Running with the devil.

The Devil  being the evil man known as Paul Ryan.

 

Shylock:
"I will buy with you, sell with you, talk with you, walk with you, and so following; but I will not eat with you, drink with you, nor pray with you."

The Merchant of Venice (I, iii, 35-39)

Shakespeare had Ryan's number, long before the evil spawn of the devil was born.

Long time readers of this blog should remember-that I am not just some Johnny come lately when it comes to hating Paul Ryan. I have despised him and prayed for the early demise of the "zombie eyed granny starver" -long before it was fashionable to do so. Of course previously, wishing for the bad man's early, painful, and untimely demise was simply a statement that might have been in questionable taste.

Now,  it could earn me a visit from the Secret Service.

Because Romney proved yet again-who really runs the GOP, and its not the rational minded people. It  is the Greedy Selfish pigs who make up the party of those who pretend to like tea.

Its good news for the Obama campaign-because the personage of Ryan allows the other side to unmask the evil that lurks at the heart of all GOP policy prescriptions. And the more the people get to see about the selfish purposes at the heart of the Ryan budget, I believe the less they will like it. Plus it allows the campaign to accurately quote the dedication with which the zombie eyed granny starver has set out to screw the average American.

Charles Pierce of Esquire sums it up well:

 

Leave it to Willard Romney, international man of principle, to get himself bullied into being bold and independent. 

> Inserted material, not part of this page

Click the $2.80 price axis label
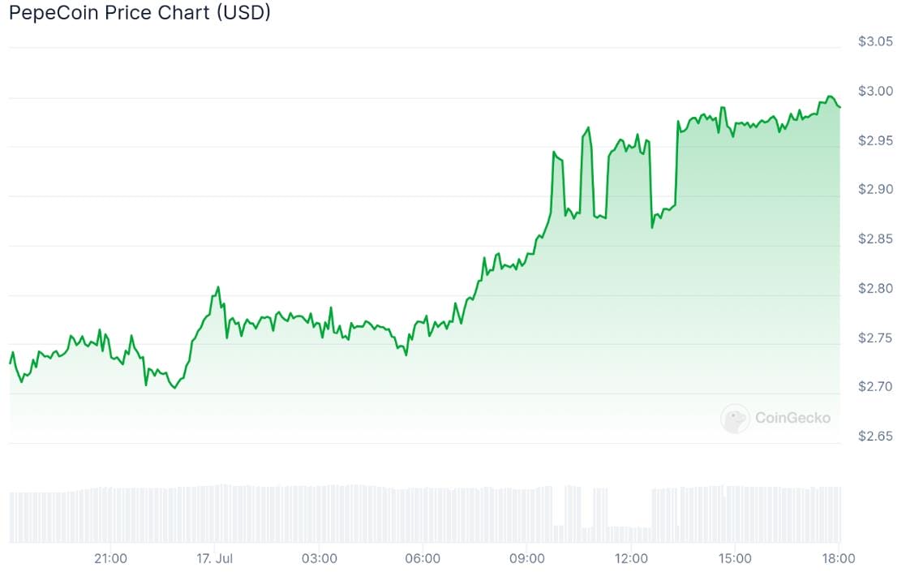The image size is (906, 572). click(x=875, y=288)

Make no mistake. In his decision to make Paul Ryan, the zombie-eyed granny-starver from Wisconsin, his running mate, Romney finally surrendered the tattered remnants of his soul not only to the extreme base of his party, but also to extremist economic policies, and to an extremist view of the country he seeks to lead. This is unimaginable to those of us who lived here under Romney's barely perceptible stewardship of the Commonwealth (God save it!). If he'd even hinted that he agreed with a fraction of a smidgen of a portion of the policies on which Ryan has built his career, Romney would have been hanging from the Sacred Cod by the middle of 2005. And it's hard not to notice that the way the decision got leaked — in the dead of a Friday night, with the Olympics still going on, after two weeks in which Romney and his campaign had demonstrated all the political skills of a handball — fairly dripped with flopsweat.

 

(And how'd you like to be poor Tim Pawlenty, being told by Tagg Romney that he'll be riding in the roof carrier to Iowa again, with nothing in his future except, maybe, a couple of bucks at Christmas.)

 

Which is not to say this isn't a shrewd move. In one great swoop, Willard has recaptured a good portion of the elite political media, which has been crushing on Ryan's "courage" to take on the "tough choices" — none of which, it should be pointed out, likely will affect Ryan, who's already got himself an education out of the social safety net he now intends to shred, and certainly will never affect the haircut at the top of the ticket, or his great-grandchildren, for all that — and the coverage of the pick in the middle of the night showed that many of our finer chattering heads are already practicing tying the stem of the cherry with their tongues in preparation for covering the new Republican ticket. On CNN, at about 1:35 this morning, Wolf Blitzer was already warning Democrats not to get too cocky in the face of Paul Ryan's mighty intellect. "In 1980," Wolf told us, "Democrats were high-fiving when the Republicans nominated Ronald Reagan." 

(And can we have an end to that myth, please? At this point in the nominating process in 1980, the Democratic party was ripping out its own guts in the worst intraparty squabble since the blood ran in Grant Park in 1968. I can assure you that the Reagan people knew this to be true, and a lot of the Democrats, especially the ones lined up behind Ted Kennedy, knew full well what a wounded incumbent Carter was, because many of them had gone out of their way since 1977 to wound him. The regulars hated him as much as they'd hated George McGovern in 1972. The difference was that Carter had won. Liberty Under Siege, by the late Walter Karp, is the ur-text on this subject. We continue.)




Paul Ryan should be a Godsend to the Democratic party. Of course,  that presumes they have the smarts to intelligently carve him apart simply using his own words. Unfortunately, that's not a safe assumption. The Democrats are masters at self destruction even when the opposition opens themselves to totally justified attack-as is the case with this VP pick.

But do not kid yourself, this is repeat of Sarah Palin. Except Ryan is smarter than she is-and a lot, lot, more evil.

What I will enjoy is brutally attacking him over the next three months. Everyone needs a mission-I now have mine.